Work to complete
Provide a verbatim copy of the data below.

Data extract
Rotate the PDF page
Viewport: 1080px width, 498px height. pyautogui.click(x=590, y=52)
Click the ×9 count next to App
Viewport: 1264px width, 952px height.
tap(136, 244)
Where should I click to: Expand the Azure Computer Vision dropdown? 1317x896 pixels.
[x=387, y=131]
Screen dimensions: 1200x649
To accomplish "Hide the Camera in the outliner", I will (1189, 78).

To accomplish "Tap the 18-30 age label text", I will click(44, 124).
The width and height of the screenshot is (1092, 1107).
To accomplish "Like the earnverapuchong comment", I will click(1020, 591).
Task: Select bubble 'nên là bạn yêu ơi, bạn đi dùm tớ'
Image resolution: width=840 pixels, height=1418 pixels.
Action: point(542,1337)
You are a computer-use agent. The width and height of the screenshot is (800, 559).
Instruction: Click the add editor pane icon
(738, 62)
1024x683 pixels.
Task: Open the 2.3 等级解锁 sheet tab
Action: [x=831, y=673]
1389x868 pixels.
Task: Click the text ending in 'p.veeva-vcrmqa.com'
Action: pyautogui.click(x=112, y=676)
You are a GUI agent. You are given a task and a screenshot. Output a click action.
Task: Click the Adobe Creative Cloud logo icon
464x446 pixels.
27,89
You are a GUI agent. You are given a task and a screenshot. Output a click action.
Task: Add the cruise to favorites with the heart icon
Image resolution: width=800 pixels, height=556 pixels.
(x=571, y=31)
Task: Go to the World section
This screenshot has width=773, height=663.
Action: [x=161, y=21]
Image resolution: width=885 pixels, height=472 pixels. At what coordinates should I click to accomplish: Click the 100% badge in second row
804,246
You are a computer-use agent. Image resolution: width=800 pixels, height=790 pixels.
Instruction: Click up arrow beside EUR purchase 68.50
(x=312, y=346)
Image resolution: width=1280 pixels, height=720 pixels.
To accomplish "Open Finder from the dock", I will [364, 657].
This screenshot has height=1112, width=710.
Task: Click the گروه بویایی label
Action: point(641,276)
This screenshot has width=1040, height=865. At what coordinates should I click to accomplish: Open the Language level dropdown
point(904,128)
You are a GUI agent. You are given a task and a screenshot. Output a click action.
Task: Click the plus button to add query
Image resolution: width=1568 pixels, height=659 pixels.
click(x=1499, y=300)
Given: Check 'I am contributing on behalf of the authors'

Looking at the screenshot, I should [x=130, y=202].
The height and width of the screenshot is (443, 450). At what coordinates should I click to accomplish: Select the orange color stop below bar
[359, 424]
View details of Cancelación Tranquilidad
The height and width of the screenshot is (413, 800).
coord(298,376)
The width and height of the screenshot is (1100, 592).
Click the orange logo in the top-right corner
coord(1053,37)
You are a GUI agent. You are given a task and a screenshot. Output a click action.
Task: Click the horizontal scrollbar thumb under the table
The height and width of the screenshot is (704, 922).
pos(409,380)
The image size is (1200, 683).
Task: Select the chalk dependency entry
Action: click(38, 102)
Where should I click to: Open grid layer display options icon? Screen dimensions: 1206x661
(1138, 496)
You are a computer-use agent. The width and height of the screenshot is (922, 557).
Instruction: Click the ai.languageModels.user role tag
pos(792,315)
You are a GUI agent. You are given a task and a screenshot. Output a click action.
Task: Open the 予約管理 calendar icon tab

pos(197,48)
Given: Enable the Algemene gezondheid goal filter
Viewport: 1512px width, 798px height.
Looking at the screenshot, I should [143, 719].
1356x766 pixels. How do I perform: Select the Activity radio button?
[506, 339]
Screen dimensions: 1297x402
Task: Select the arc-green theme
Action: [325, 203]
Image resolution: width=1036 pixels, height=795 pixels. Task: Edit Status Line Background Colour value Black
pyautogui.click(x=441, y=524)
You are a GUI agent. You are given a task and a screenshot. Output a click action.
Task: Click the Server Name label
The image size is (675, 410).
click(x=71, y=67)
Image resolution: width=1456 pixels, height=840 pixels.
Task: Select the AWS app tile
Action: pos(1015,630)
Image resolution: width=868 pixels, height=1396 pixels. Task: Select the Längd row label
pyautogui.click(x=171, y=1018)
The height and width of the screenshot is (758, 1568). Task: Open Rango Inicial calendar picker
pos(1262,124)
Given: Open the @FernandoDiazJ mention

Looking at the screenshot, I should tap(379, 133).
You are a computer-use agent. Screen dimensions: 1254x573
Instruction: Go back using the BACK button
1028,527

Task output
Rotate the PDF page
Viewport: 1080px width, 498px height. pyautogui.click(x=590, y=52)
Click the ×9 count next to App
Viewport: 1264px width, 952px height.
tap(136, 244)
Where should I click to: Expand the Azure Computer Vision dropdown? 1317x896 pixels.
[x=387, y=131]
Screen dimensions: 1200x649
To accomplish "Hide the Camera in the outliner", I will (1189, 78).

To accomplish "Tap the 18-30 age label text", I will click(44, 124).
The width and height of the screenshot is (1092, 1107).
To accomplish "Like the earnverapuchong comment", I will click(1020, 591).
Task: Select bubble 'nên là bạn yêu ơi, bạn đi dùm tớ'
Image resolution: width=840 pixels, height=1418 pixels.
Action: point(542,1337)
You are a computer-use agent. The width and height of the screenshot is (800, 559).
Instruction: Click the add editor pane icon
(738, 62)
1024x683 pixels.
Task: Open the 2.3 等级解锁 sheet tab
Action: [x=831, y=673]
1389x868 pixels.
Task: Click the text ending in 'p.veeva-vcrmqa.com'
Action: pyautogui.click(x=112, y=676)
You are a GUI agent. You are given a task and a screenshot. Output a click action.
Task: Click the Adobe Creative Cloud logo icon
464x446 pixels.
27,89
You are a GUI agent. You are given a task and a screenshot. Output a click action.
Task: Add the cruise to favorites with the heart icon
Image resolution: width=800 pixels, height=556 pixels.
(x=571, y=31)
Task: Go to the World section
This screenshot has width=773, height=663.
Action: [x=161, y=21]
Image resolution: width=885 pixels, height=472 pixels. At what coordinates should I click to accomplish: Click the 100% badge in second row
804,246
You are a computer-use agent. Image resolution: width=800 pixels, height=790 pixels.
Instruction: Click up arrow beside EUR purchase 68.50
(x=312, y=346)
Image resolution: width=1280 pixels, height=720 pixels.
To accomplish "Open Finder from the dock", I will [364, 657].
This screenshot has height=1112, width=710.
Task: Click the گروه بویایی label
Action: point(641,276)
This screenshot has width=1040, height=865. At what coordinates should I click to accomplish: Open the Language level dropdown
point(904,128)
You are a GUI agent. You are given a task and a screenshot. Output a click action.
Task: Click the plus button to add query
Image resolution: width=1568 pixels, height=659 pixels.
click(x=1499, y=300)
Given: Check 'I am contributing on behalf of the authors'

Looking at the screenshot, I should [x=130, y=202].
The height and width of the screenshot is (443, 450). At what coordinates should I click to accomplish: Select the orange color stop below bar
[359, 424]
View details of Cancelación Tranquilidad
The height and width of the screenshot is (413, 800).
coord(298,376)
The width and height of the screenshot is (1100, 592).
Click the orange logo in the top-right corner
coord(1053,37)
You are a GUI agent. You are given a task and a screenshot. Output a click action.
Task: Click the horizontal scrollbar thumb under the table
The height and width of the screenshot is (704, 922).
pos(409,380)
The image size is (1200, 683).
Task: Select the chalk dependency entry
Action: click(38, 102)
Where should I click to: Open grid layer display options icon? Screen dimensions: 1206x661
(1138, 496)
You are a computer-use agent. The width and height of the screenshot is (922, 557).
Instruction: Click the ai.languageModels.user role tag
pos(792,315)
You are a GUI agent. You are given a task and a screenshot. Output a click action.
Task: Open the 予約管理 calendar icon tab

pos(197,48)
Given: Enable the Algemene gezondheid goal filter
Viewport: 1512px width, 798px height.
Looking at the screenshot, I should [143, 719].
1356x766 pixels. How do I perform: Select the Activity radio button?
[506, 339]
Screen dimensions: 1297x402
Task: Select the arc-green theme
Action: [325, 203]
Image resolution: width=1036 pixels, height=795 pixels. Task: Edit Status Line Background Colour value Black
pyautogui.click(x=441, y=524)
You are a GUI agent. You are given a task and a screenshot. Output a click action.
Task: Click the Server Name label
The image size is (675, 410).
click(x=71, y=67)
Image resolution: width=1456 pixels, height=840 pixels.
Task: Select the AWS app tile
Action: pos(1015,630)
Image resolution: width=868 pixels, height=1396 pixels. Task: Select the Längd row label
pyautogui.click(x=171, y=1018)
The height and width of the screenshot is (758, 1568). Task: Open Rango Inicial calendar picker
pos(1262,124)
Given: Open the @FernandoDiazJ mention

Looking at the screenshot, I should tap(379, 133).
You are a computer-use agent. Screen dimensions: 1254x573
Instruction: Go back using the BACK button
1028,527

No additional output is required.